Last week we looked at sneaky Joe. This week we simply add an adjective. He was both this week, and other weeks as well. At 6:30am we heard the shower running in his bathroom. That was a good sign. At 7:15 I went to get him for breakfast and didn't hear the shower running, but that is largely a result of being hard of hearing. Without returning to his living area after breakfast he got on the bus at 7:50. At 8:30 I went to his bathroom to collect dirty clothes. The water was still running. HOT only! He had never been in the shower at all. The rug in front of the shower was completely dry. He had turned the shower on and gone to his room and did a puzzle book until I called him for breakfast. But, my bride was happy that he had "taken" his shower since she had heard the water on. We have often on wondered how he could have such a foul odor and still take as many showers as she hears him taking in the morning. Now we know. He doesn't!! The really sad thing is that he thinks he does. There is the descent.

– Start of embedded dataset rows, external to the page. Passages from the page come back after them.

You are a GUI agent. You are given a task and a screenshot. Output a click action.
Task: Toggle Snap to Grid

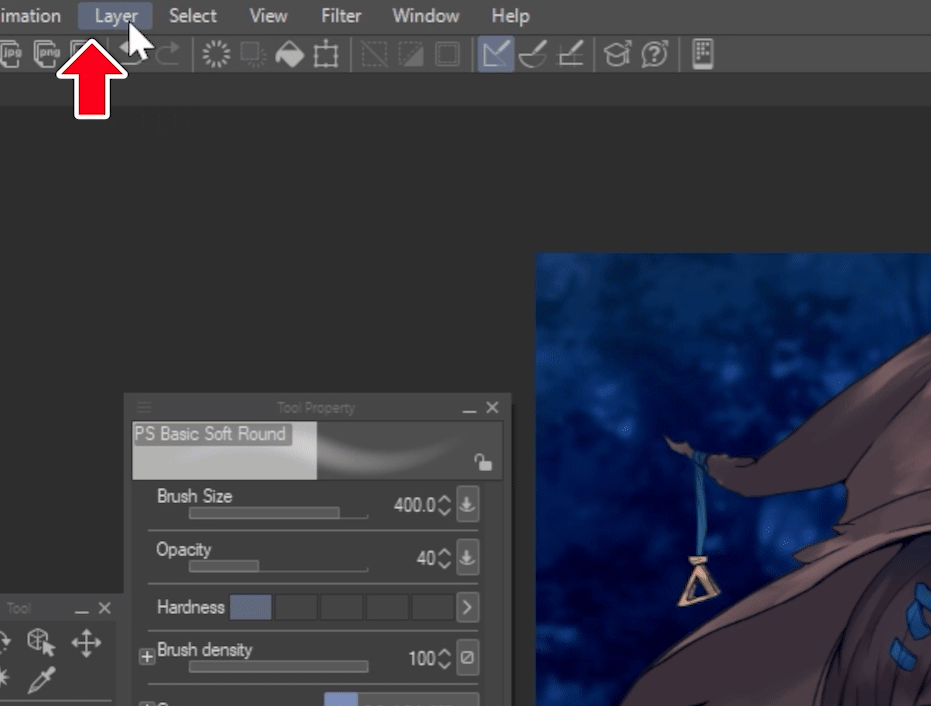570,54
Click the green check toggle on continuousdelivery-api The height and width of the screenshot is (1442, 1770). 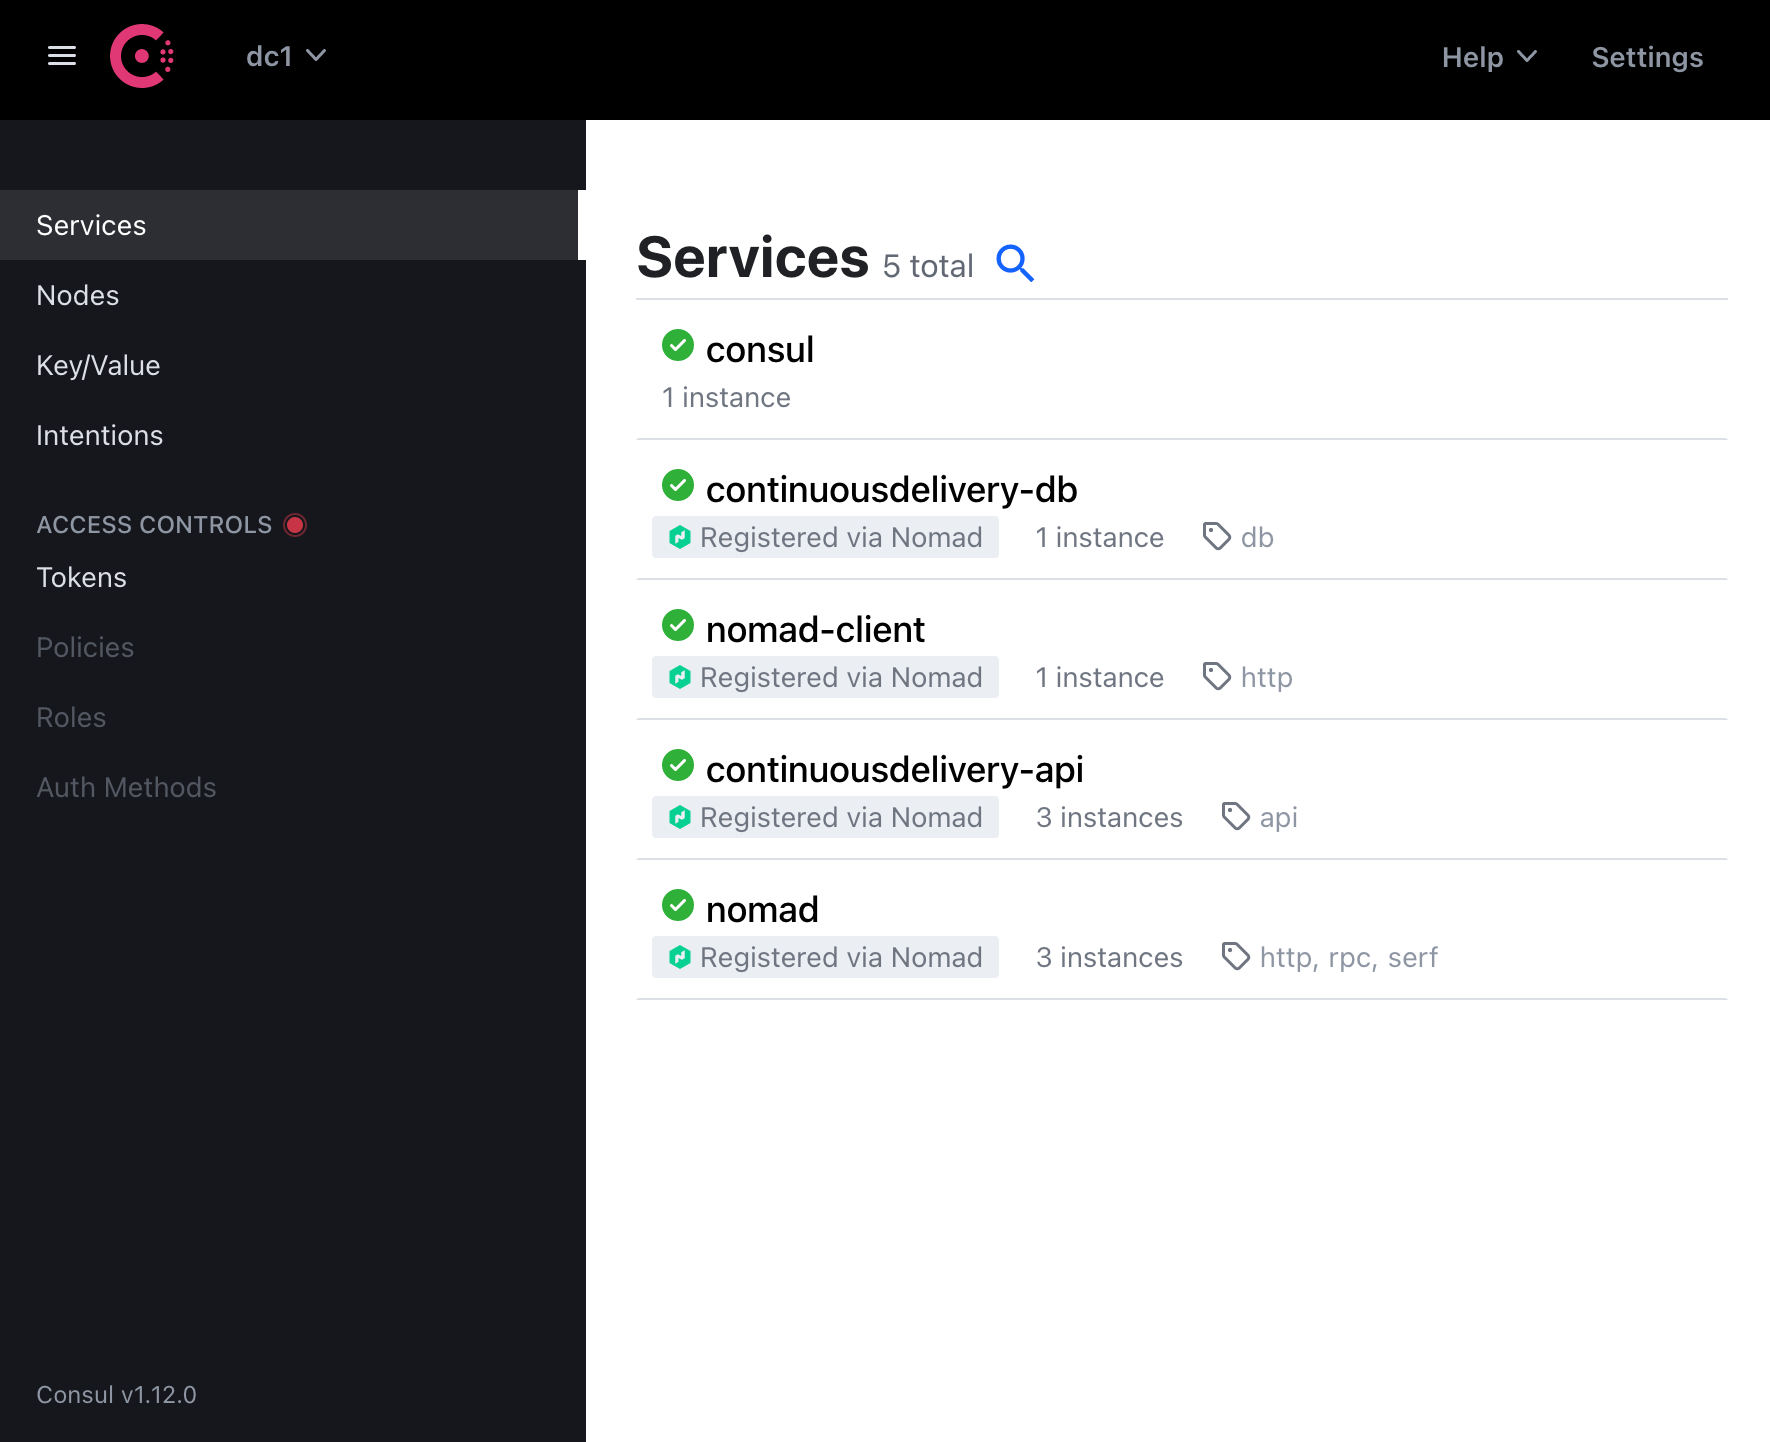pyautogui.click(x=678, y=765)
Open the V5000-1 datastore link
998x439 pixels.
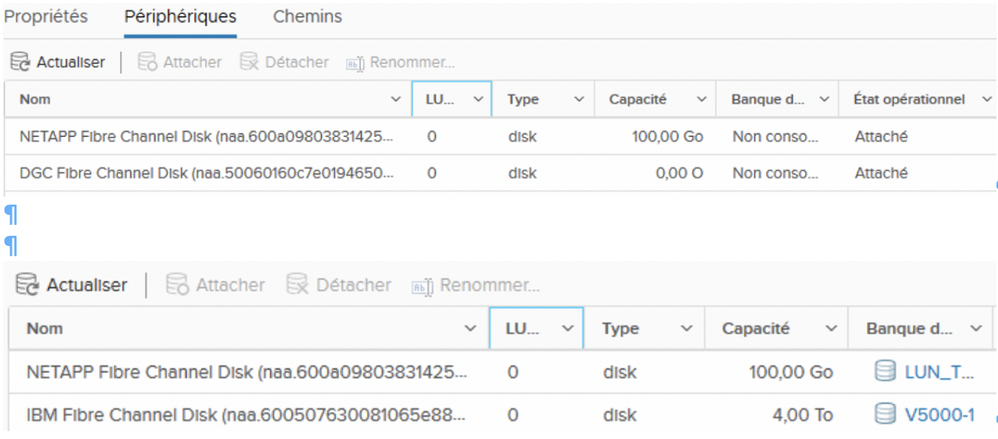(940, 413)
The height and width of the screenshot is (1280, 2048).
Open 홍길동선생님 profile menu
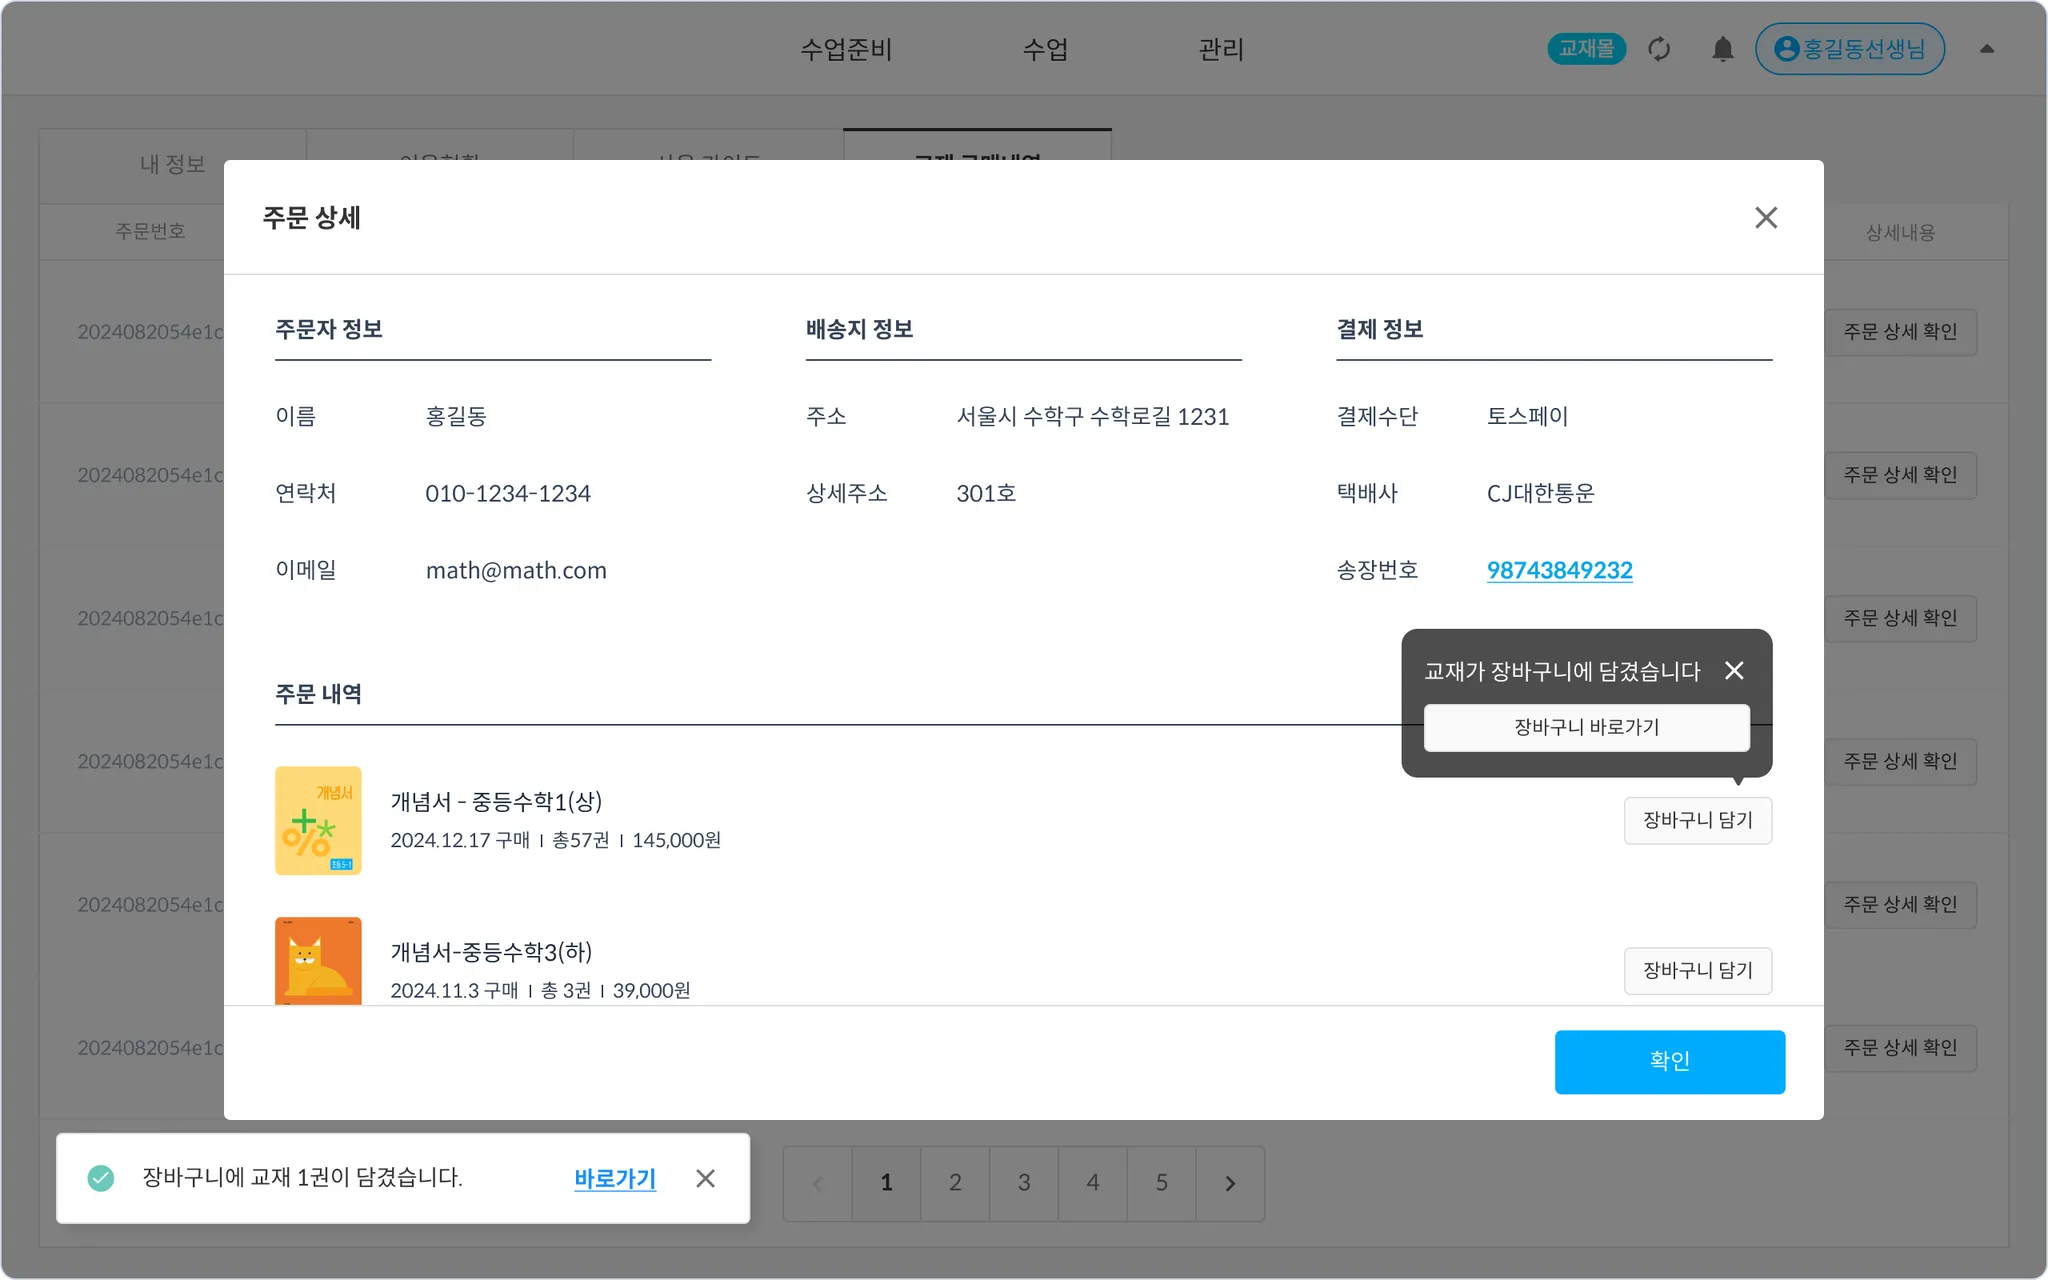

The visiting nurse was here last week and she told him he "stunk". Well, he was adamant that he took a shower daily and that was impossible. Right?! She also told him that beginning the week of the first of June he must begin going to adult care 5 times a week instead of 4. Without her help we would be sunk, truly. NO one else helps us with these tough issues. Well, he got really mad at her and protested loudly, but she said it didn't matter how much he sqwacked, he was still going. When she left he told me that he hates her coming since she always brings him bad news. (Maybe bad news for him, but not for everyone.) That night after supper he was telling our daughter that "that lady" had been here today and had bad news for him again. Our daughter asked, "What lady?", but he didn't know. Then she asked, "What bad news?", but he didn't remember that either. Two days later he had a clear moment and asked my bride, "Is your husband lying or do I really have to go to that place 5 days a week." Interesting since I hadn't told him about it, but I am the bad guy and when the day is done, all bad news really comes from me.
Monday, April 23, 2007
Friday, April 13, 2007
Sneaky Joe
Working two jobs I don't get to spend much time during the day overseeing Dad's care. That falls mostly to my wife. This week, however, I had a meeting about a mile from the care center where Dad spends 5 hours a day 4 days a week. I was running ahead of schedule so I drove to the center to watch Dad in his "own environment." This is the place where he says he doesn't want to go. They are slower than him in their abilities. That is the gist of his arguments for not liking it there. Watching him revealed another thing altogether. He was sitting right next to the lady who was reading them a story. He looked like the top kid in the class. He looked quite happy.
I had plenty of spare time to talk with the director for a while. She told me about his petition to get to play more days on the piano. He had told me that he had passed around a petition to get his three days back. He told me about all the people that had signed it. Well, they did. The reality, though, is that they were quite unaware of what they were signing. She told me that when he asked them to sign, some of them said why, what is this? He told them he was just seeing how many of them could write their names. Sneaky. She approached him and asked him what that was at the top about Joe playing music. He said, "Oh, nothing, nothing. I am just seeing how many of them can write their names." Remember, he is never wrong, so it isn't a lie since he told it. He only tells the truth.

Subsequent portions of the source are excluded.